------ EXTRAIT DU DOCUMENT ------
L'installation en France coïncide chez les deux
cousins avec l'âge du droit de vote. A Tunis, Fares se souvient avoir eu
soif de politique. Passer du temps le nez dans les
journaux, faire quelques meetings, "pourquoi pas militer au PS ou au PC " :
c'est la vie étudiante qu'il se figurait, de là-bas. Il raconte avoir
été très surpris par la dépolitisation du monde étudiant qu'il a
découvert en France. Et d'être monté dans cette barque-là, désabusée et
un peu sourde. En 2002, il ne se souvient pas si tout compte fait il a voté.
 
Tout
autre son de cloche chez sa cousine Sarra, scientifique installée à
Paris depuis trois ans après des études à cheval entre la France et la
Grande-Bretagne. Elle juge que voter est très important, mais
s'est rendue compte avec les premières élections libres en Tunisie, en
octobre 2011, que son implication dans la vie civique trahissait en fait
"son côté français ". La jeune femme se reprend, cisèle le verbe :

"Enfin plutôt le fait
d'être Française, tout simplement.
"

Sophie
Duchesne
, directrice de recherches CNRS à l'université de Nanterre, est
spécialiste de l'imbrication entre citoyenneté et politique. Pour elle,
il y a bien un lien entre le sentiment d'appartenance à un pays et le
fait de voter. Invitée de Carte d'électeur sur le plateau de France
info, elle a retrouvé cette analyse dans les témoignages de Sarra et
Fares.  

 

Le 23 octobre, Sarra comme Fares votaient pour la première fois en Tunisie.
La révolution tunisienne, entamée en janvier avec la fin des vingt-trois
ans du régime Ben Ali, était une petite naissance pour chacun. Pas une
renaissance : si Sarra se sent "complètement tunisienne" , la Tunisie représentait pour elle "tout sauf le vote " jusqu'en 2011.
Souvenirs, famille, attachement, et même "la douceur" . Mais pas la politique. Ce
sont donc des "fondamentaux français" qui ont guidé son choix durant la
campagne : abolition de la peine de mort, pleine égalité juridique entre
hommes et femmes, laïcité.

La laïcité, en France comme en Tunisie

 

Cette
laïcité est la pierre angulaire de Sarra quand elle parle politique. Le
pont qu'elle dessine aussi entre son identité citoyenne en France ("Là
où je vis donc chez moi"
------ EXTRAIT DES DONNÉES ------
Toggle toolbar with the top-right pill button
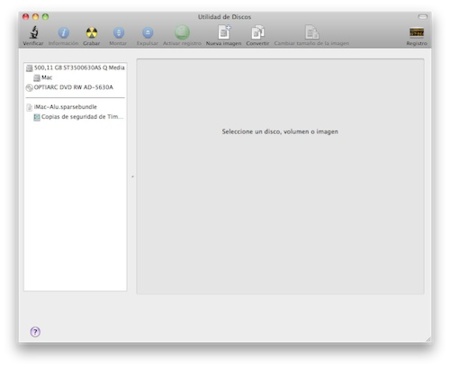The height and width of the screenshot is (368, 450). pyautogui.click(x=422, y=16)
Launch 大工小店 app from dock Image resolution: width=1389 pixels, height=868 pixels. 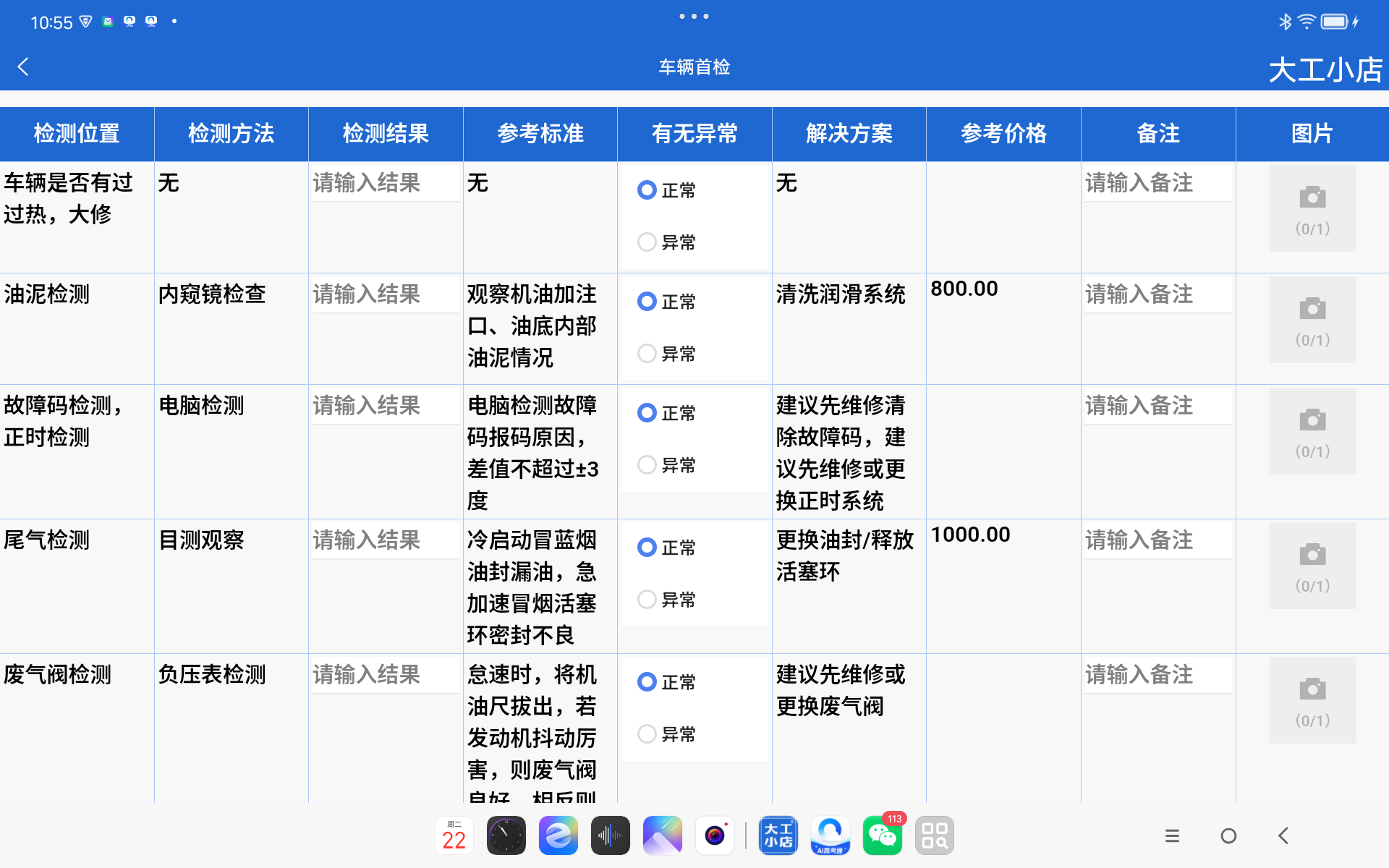coord(778,836)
------
■ TÂCHES À RÉALISER:
- A) Actualisez tout ce qui va de "Souvenirs, famille, attachement, et" jusqu'à "et femmes, laïcité." dans le texte sur le vote des deux cousins, en mettant "la chaleur" à la place de "la douceur".
- B) Prolongez le texte sur le vote des deux cousins au-delà de ses derniers mots.
Les lignes n'ont aucun rapport avec le texte.

■ RÉPONSES DANS L'ORDRE:
- A)
Souvenirs, famille, attachement, et même "la chaleur" . Mais pas la politique. Ce
sont donc des "fondamentaux français" qui ont guidé son choix durant la
campagne : abolition de la peine de mort, pleine égalité juridique entre
hommes et femmes, laïcité.

- B)
) et celle qu'elle amorce en Tunisie où elle ne
dit pas qu'elle "rentre" lorsqu'elle s'y rend deux fois l'an. À la primaire socialiste, Sarra n'a pas pu voter car elle figurait encore
sur les registres électoraux des Français de Grande-Bretagne, où elle
étudiait avant. Mais elle avait exclu de voter pour Martine Aubry, celle
qui a rendu certains horaires non-mixtes à la piscine - "Rétrograde" selon Sarra.
 
Fares, lui, s'est
laissé surprendre par la campagne. Sans réel engouement politique en
France ("La politique c'est la société du spectacle, le cirque
médiatique"
). Il s'est pris à rêver un instant qu'il trouverait sa place
citoyenne de l'autre côté de la Méditerrannée. Et au passage de quoi se
réconcilier avec un pays d'origine dont il dit aujourd'hui qu'il l'a
toujours vécu "comme un poids" . Avant de préciser qu'il n'aurait jamais
osé formuler cela avant la chute de Ben Ali. Après un ou deux meetings
dans la communauté tunisienne en France, Fares a déchanté. "Même à
gauche"
, certains demandaient pourquoi les débats ne se tenaient pas en
langue arabe. Malaise.
 
Le 23 octobre, qu'il se figurait en acte de naissance de la Tunisie démocratique, il se rappelle aussi avoir ressenti "une gêne" .
Perdu de vue le sens de la fête dans les longues files du consulat de
Tunisie à Paris. S'être senti rejeté lorsqu'il a fait répéter l'employé
qui lui parlait un peu vite en arabe devant l'isoloir. Après coup, il
était quand même "heureux d'avoir au bout du doigt l'encre noire de ceux
qui ont voté"
et s'était profondément Tunisien ce soir-là. C'était
sans compter les résultats. L'islam politique d'Ennada victorieux, Fares
s'est senti plus orphelin que jamais :

"J'ai
eu l'impression d'avoir perdu mon pays. Je me disais que ça ne pouvait
être que mieux. C'est dire combien je suis décalé avec la réalité de la
Tunisie."

Fares a senti en lui
bouger les lignes depuis l'élection d'octobre en Tunisie. Il avance qu'il ne s'est jamais tant senti électeur français. Qu'il a puisé dans
le succès d'Ennada de quoi s'impliquer davantage dans la
campagne française pour la présidentielle. Que s'engager est devenu un
besoin, mais que tout compte fait cela se jouera de
ce côté-ci de la Méditerrannée :

"C'est
tellement insupportable qu'il faut choisir un truc... un territoire...
une identité."

"Mon deuxième 21 avril"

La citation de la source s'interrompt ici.